— BEGIN Given records —

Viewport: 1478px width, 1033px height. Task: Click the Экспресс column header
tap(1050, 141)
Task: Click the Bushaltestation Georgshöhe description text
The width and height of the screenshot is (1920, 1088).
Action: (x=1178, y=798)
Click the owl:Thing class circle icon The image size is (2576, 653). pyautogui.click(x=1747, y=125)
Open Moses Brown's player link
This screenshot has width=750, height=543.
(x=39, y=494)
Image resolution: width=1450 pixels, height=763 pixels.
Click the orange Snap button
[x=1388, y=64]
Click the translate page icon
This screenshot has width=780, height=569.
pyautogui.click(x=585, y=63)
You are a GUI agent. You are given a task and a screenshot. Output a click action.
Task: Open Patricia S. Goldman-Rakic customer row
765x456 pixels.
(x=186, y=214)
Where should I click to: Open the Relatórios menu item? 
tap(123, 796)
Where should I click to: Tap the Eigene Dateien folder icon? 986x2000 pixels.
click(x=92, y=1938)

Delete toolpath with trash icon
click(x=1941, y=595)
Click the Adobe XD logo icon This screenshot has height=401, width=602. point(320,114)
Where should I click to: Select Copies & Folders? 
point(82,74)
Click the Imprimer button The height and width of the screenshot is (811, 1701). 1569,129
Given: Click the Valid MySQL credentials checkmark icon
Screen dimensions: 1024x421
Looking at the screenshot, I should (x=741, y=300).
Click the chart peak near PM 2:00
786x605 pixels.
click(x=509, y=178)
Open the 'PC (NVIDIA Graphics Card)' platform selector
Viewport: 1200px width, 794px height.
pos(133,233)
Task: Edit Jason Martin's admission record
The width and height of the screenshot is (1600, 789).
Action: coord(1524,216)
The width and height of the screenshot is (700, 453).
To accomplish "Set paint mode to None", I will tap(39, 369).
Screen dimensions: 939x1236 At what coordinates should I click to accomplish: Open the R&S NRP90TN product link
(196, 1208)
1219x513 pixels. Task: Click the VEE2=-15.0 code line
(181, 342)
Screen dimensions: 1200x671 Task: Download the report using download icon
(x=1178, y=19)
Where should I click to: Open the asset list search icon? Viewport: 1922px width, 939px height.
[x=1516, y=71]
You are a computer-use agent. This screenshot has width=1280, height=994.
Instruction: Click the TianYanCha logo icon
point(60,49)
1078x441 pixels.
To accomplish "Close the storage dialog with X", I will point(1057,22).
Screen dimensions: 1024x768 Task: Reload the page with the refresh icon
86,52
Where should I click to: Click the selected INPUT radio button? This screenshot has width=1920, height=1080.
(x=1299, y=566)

— END Given records —

▶ [Task to carry out]: Reproduce all of the records above word for word, from the first line to the last.

▶ [Correct output]:
Viewport: 1478px width, 1033px height. Task: Click the Экспресс column header
tap(1050, 141)
Task: Click the Bushaltestation Georgshöhe description text
The width and height of the screenshot is (1920, 1088).
Action: (x=1178, y=798)
Click the owl:Thing class circle icon The image size is (2576, 653). pyautogui.click(x=1747, y=125)
Open Moses Brown's player link
This screenshot has width=750, height=543.
(x=39, y=494)
Image resolution: width=1450 pixels, height=763 pixels.
Click the orange Snap button
[x=1388, y=64]
Click the translate page icon
This screenshot has width=780, height=569.
pyautogui.click(x=585, y=63)
You are a GUI agent. You are given a task and a screenshot. Output a click action.
Task: Open Patricia S. Goldman-Rakic customer row
765x456 pixels.
(x=186, y=214)
Where should I click to: Open the Relatórios menu item? 
tap(123, 796)
Where should I click to: Tap the Eigene Dateien folder icon? 986x2000 pixels.
click(x=92, y=1938)

Delete toolpath with trash icon
click(x=1941, y=595)
Click the Adobe XD logo icon This screenshot has height=401, width=602. point(320,114)
Where should I click to: Select Copies & Folders? 
point(82,74)
Click the Imprimer button The height and width of the screenshot is (811, 1701). 1569,129
Given: Click the Valid MySQL credentials checkmark icon
Screen dimensions: 1024x421
Looking at the screenshot, I should (x=741, y=300).
Click the chart peak near PM 2:00
786x605 pixels.
click(x=509, y=178)
Open the 'PC (NVIDIA Graphics Card)' platform selector
Viewport: 1200px width, 794px height.
pos(133,233)
Task: Edit Jason Martin's admission record
The width and height of the screenshot is (1600, 789).
Action: coord(1524,216)
The width and height of the screenshot is (700, 453).
To accomplish "Set paint mode to None", I will tap(39, 369).
Screen dimensions: 939x1236 At what coordinates should I click to accomplish: Open the R&S NRP90TN product link
(196, 1208)
1219x513 pixels. Task: Click the VEE2=-15.0 code line
(181, 342)
Screen dimensions: 1200x671 Task: Download the report using download icon
(x=1178, y=19)
Where should I click to: Open the asset list search icon? Viewport: 1922px width, 939px height.
[x=1516, y=71]
You are a computer-use agent. This screenshot has width=1280, height=994.
Instruction: Click the TianYanCha logo icon
point(60,49)
1078x441 pixels.
To accomplish "Close the storage dialog with X", I will point(1057,22).
Screen dimensions: 1024x768 Task: Reload the page with the refresh icon
86,52
Where should I click to: Click the selected INPUT radio button? This screenshot has width=1920, height=1080.
(x=1299, y=566)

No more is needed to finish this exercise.